Role of Endoplasmic Reticulum in Biosynthesis of Oat Globulin Precursors

Abstract

Oat (A. sativa L.) groats were labeled with radioactive leucine and salt-soluble proteins were extracted and analyzed. Polyacrylamide gel electrophoresis followed by fluorography indicated 2 radioactive polypeptides with MW 58-62 kilodaltons [kd] which were similar in size to unreduced globulin .alpha.-.beta. dimers. The role of endoplasmic reticulum in the synthesis of these globulin polypeptides was investigated by in vivo and in vitro protein synthesis studies.

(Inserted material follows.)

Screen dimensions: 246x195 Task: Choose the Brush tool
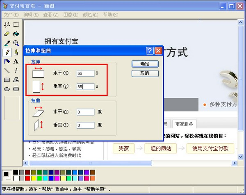click(x=16, y=52)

Labeled tissue was fractionated by centrifugation and rough endoplasmic reticulum [ER] was isolated. Two polypeptides which had MW of 58-62 kd and were immunoprecipitable with antiglobulin immunoglobulin G were found to be transiently associated with the endoplasmic reticulum. Rough endoplasmic reticulum and membrane-bound polysomes, directed the in vitro synthesis of 2 polypeptides with MW 58-62 kd corresponding in size to unreduced .alpha.-.beta. dimers, and could be immunoprecipitated with antiglobulin immunoglobulin G. The translation products of free polysomes did not show this. In pulse-labeling, globulin polypeptides with MW 58-62 kd, as well as the .alpha. + .beta. subunits, were labeled in protein bodies. Oat globulin polypeptides are synthesized as higher MW precursors on ER-associated polysomes. These precursors are probably transported into protein bodies and cleaved into smaller .alpha. and .beta. subunits.